[Directions]:
Restate word for word the entries below, starting at the line with "Instruction: Open the" and ending at the line with "Click the red down arrow at position 6". Keep both end lines and omit the pictures.

[Study material]:
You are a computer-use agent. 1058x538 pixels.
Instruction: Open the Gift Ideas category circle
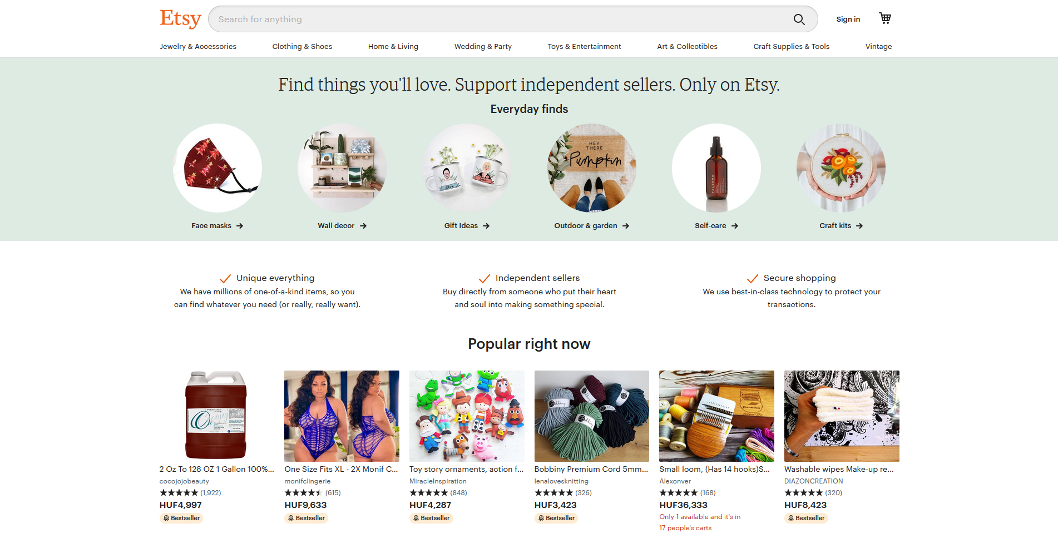[467, 167]
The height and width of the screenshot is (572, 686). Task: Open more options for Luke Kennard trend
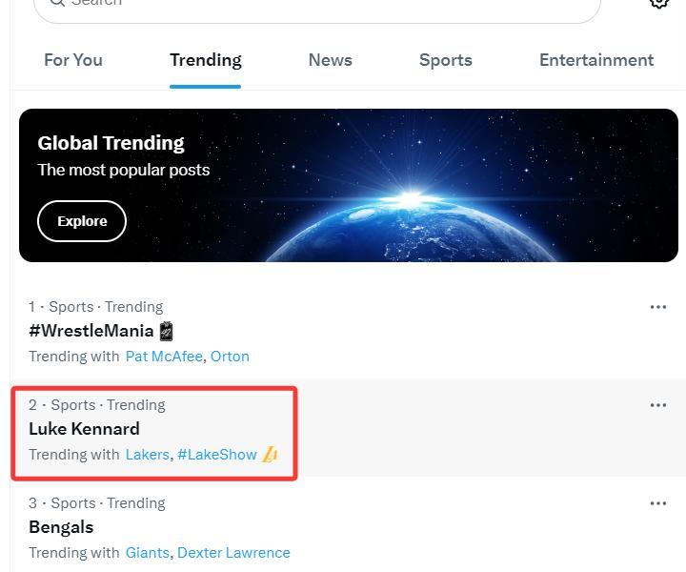click(657, 405)
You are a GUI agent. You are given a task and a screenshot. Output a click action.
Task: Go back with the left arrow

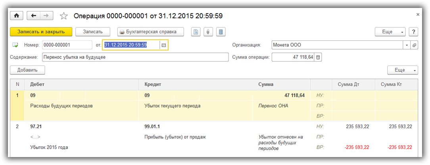(33, 15)
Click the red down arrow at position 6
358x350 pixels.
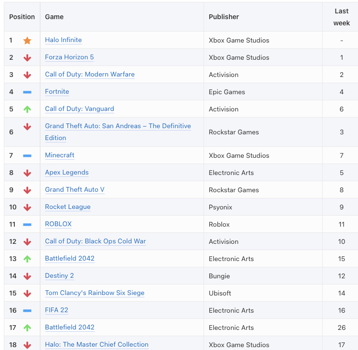[x=27, y=127]
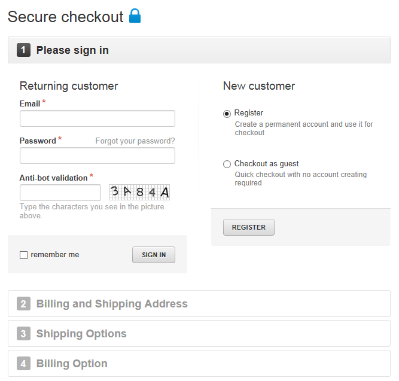
Task: Click the blue secure padlock icon
Action: 135,16
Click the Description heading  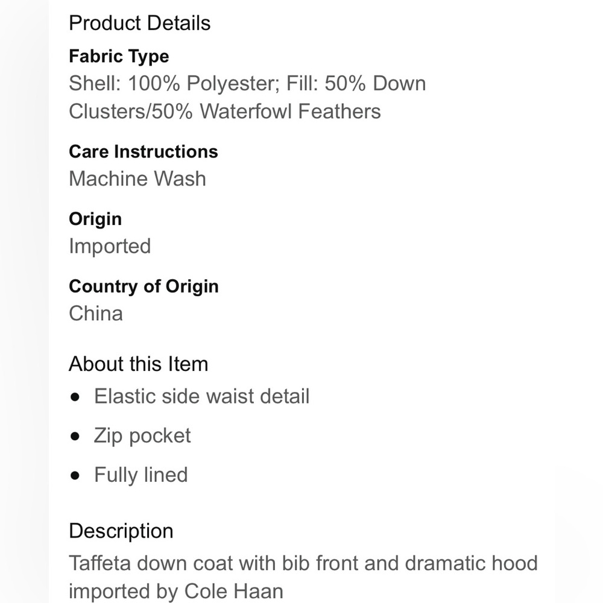(x=121, y=531)
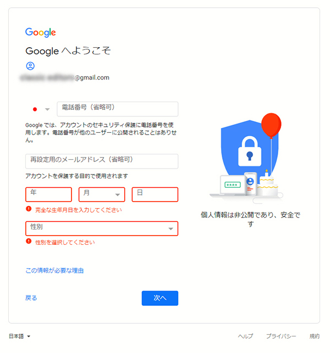Screen dimensions: 330x353
Task: Open the country code dropdown arrow
Action: [x=47, y=109]
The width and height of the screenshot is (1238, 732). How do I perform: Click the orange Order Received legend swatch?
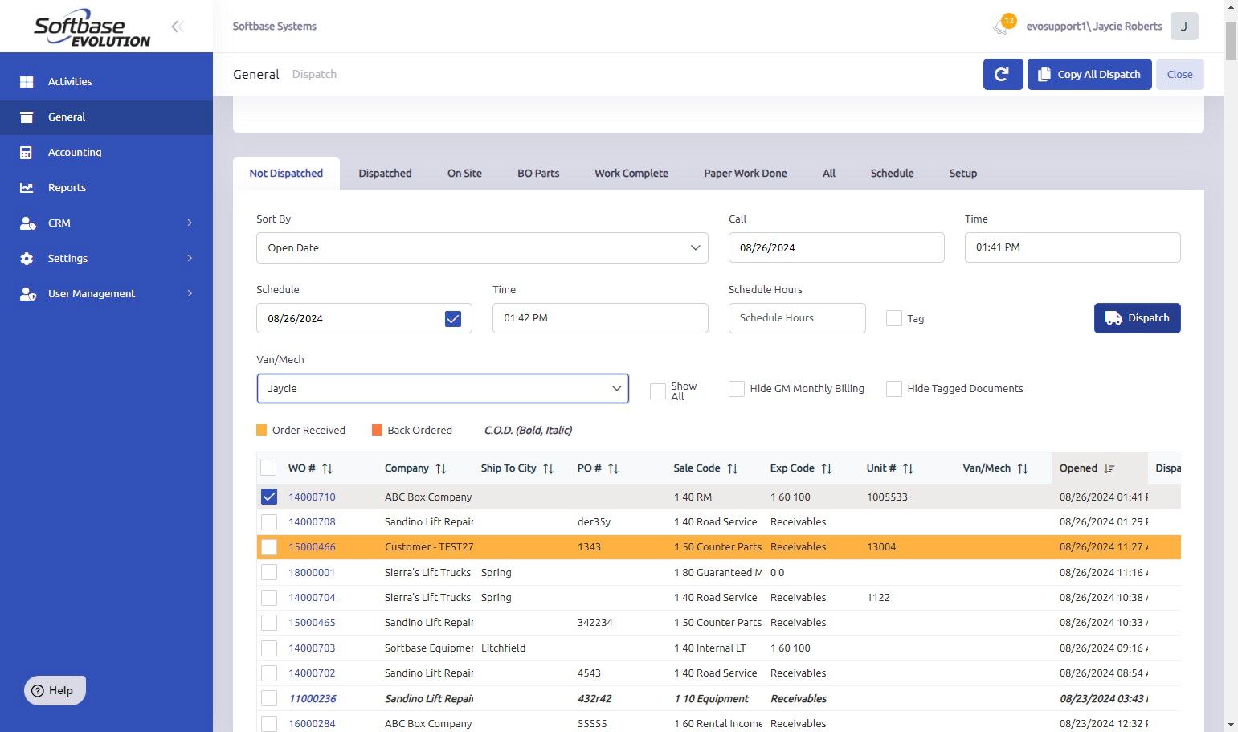[261, 431]
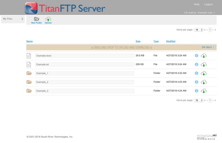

[Result]:
Instruction: Open the Gift Ideas category circle
[467, 167]
The height and width of the screenshot is (572, 686). Task: Open more options for Luke Kennard trend
click(657, 405)
You are a GUI agent. You are given a task and a screenshot. Output a click action.
Task: Go back with the left arrow

(33, 15)
Click the red down arrow at position 6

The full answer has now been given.